My Right Foot

At Morgen's request, I'm giving an update on the black-crowned night-heron foot.

First, I have to tell everyone that according to the Migratory Bird Treaty Act you cannot have parts of native birds in your possession (even if you just found them on the ground without state and federal permits). I have an umbrella permit through The Raptor Center. I can have in my possession for education some of the most illegal bird parts out there--eagle parts by using their permits. Now, if you're reading this thinking, "Holy cow, I have a stock pile of cardinal feathers, I gotta flush 'em quick!!" Don't be alarmed. This treaty is in place to prevent poaching, let's face it, it's hard to prove poaching unless it's witnessed, so this is a tool for Fish and Wildlife to get someone suspected of poaching if they have parts without a permit. It's generally not abused, otherwise second graders across the country would be hauled in on a regular basis for every blue jay feather they find.

So, back to the heron foot. I tried to dry the foot in my office with nasty, smelly results but thanks to Morgen, I put it in some silica gel in a plastic bag and it worked great.

Here is my beautiful heron foot, dried in all it's glory. This will be a great prop for explaining why both herons and osprey are predators, but what's different--the feet for one thing. A heron's not going to get fish by using it's feet like an osprey does.

When I was in Maine our group found that washed up sooty shearwater and our guide was kind enough to cut the head off for me. I stopped and got some more silica gel and packed it in my carry on. I didn't have any permits with me so I was curious if I would get this past security. Of course my carry on was flagged at the Bangor Airport--I wondered if they thought the baggy full of a whitish substance was some type of drug?

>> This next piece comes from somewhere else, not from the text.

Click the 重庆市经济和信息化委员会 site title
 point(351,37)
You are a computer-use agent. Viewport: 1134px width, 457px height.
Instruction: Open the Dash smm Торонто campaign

The screener pulled out the bag and raised an eyebrow. "It's got a bird head in it, see?" and I jiggled the bag to reveal the bird head. "I'm drying it out."

"Ma'am," he started, "we're not allowed to let you touch this table, but I'm going to make an exception and have you repack this bag."

So, for those curious, it is possible to get a sooty shearwater head past airport security without too much of a fuss. Here's the dried head, not too bad and more importantly, not too smelly.

I have the head in the bag about three weeks and took it out today. Some of gel is still a little grainy in the cranial cavity... say that five times fast.

Again, another tool for showing a predatory bird with a hooked beak but is still different from raptors. Hm, maybe I'll start doing the duck thing that WildBird on the Fly does, only with the sooty shearwater head. Will I be able to get wacky photos of people posing with my head?